→ **Consigne**
Selon l'article sur Europalia 2017, combien de langues parle-t-on dans l'archipel indonésien ?

→ **Texte du document**
━━━━━━━━━━

Europalia 2017: des ancêtres, des rituels et des hommes (VIDEO)
Publié le 12-10-2017 à 08h36 - Mis à jour le 12-10-2017 à 09h40
Il n’est a priori pas évident pour des Occidentaux bien éloignés des 13 000 îles de l’archipel indonésien, ses 250 millions d’âmes, 300 groupes ethniques et 700 langues, de s’y retrouver lorsqu’on leur parle de rites, traditions et ancêtres !
Nos propres croyances et leurs manifestations s’étant émoussées avec le temps, avec une certaine mise au ban de nos dieux, plonger ex abrupto dans une culture, si multiple et différente, est si peu évident que nous nous souvenons d’un Europalia Japon qui, il y a quelques années, avait mis bien à mal notre entendement.
Ce ne devrait pas être le cas cette fois, tant tout semble avoir été réuni pour faire de l’événement une véritable fête, tant aussi les propositions de découvertes ne manqueront pas durant trois mois.
Réalité indonésienne récurrente : malgré la diversité de ses peuples, l’importance des ancêtres y est primordiale. Bon à savoir, l’Indonésie, c’est une suite d’îles, peu ou bien connues : de Sumatra à la Papouasie, de Jakarta, Java ou Bali aux Philippines ou Moluques.
Une présentation vivante
Rejetant l’idée d’une exposition ethnographique qui nous aurait forcément embrouillé la vue et l’esprit, les organisateurs ont choisi un accrochage aéré, heureusement thématique, vivant par quelques films épars à travers le parcours, remarquable par la variété des statues et objets proposés.

━━━━━━━━━━

→ **Données fournies**
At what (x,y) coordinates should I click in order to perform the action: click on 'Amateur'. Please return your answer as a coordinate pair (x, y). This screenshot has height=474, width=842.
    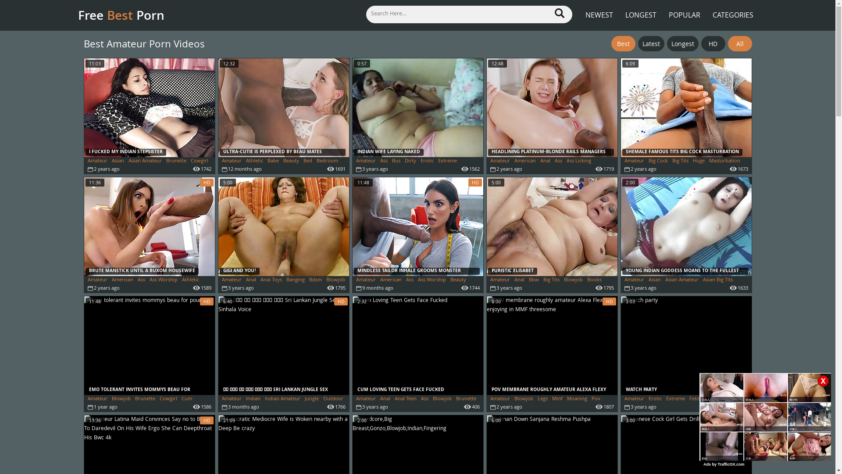
    Looking at the image, I should click on (366, 280).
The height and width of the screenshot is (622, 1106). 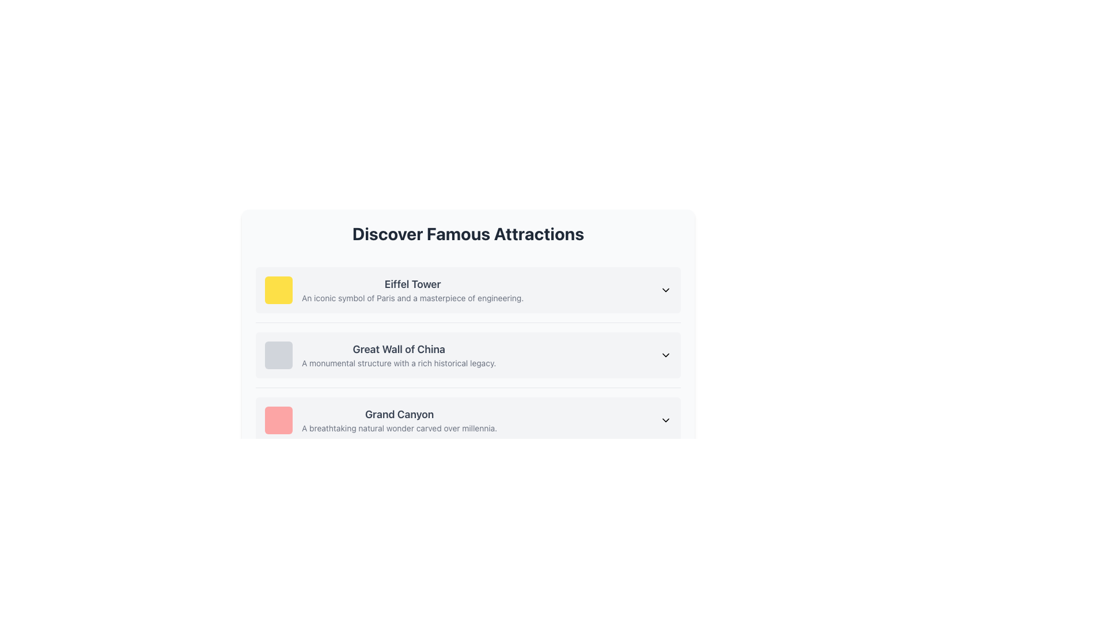 I want to click on the collapsible/expandable list item representing the 'Great Wall of China', so click(x=468, y=354).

━━━━━━━━━━

→ **Corrigé**
On y parle 700 langues.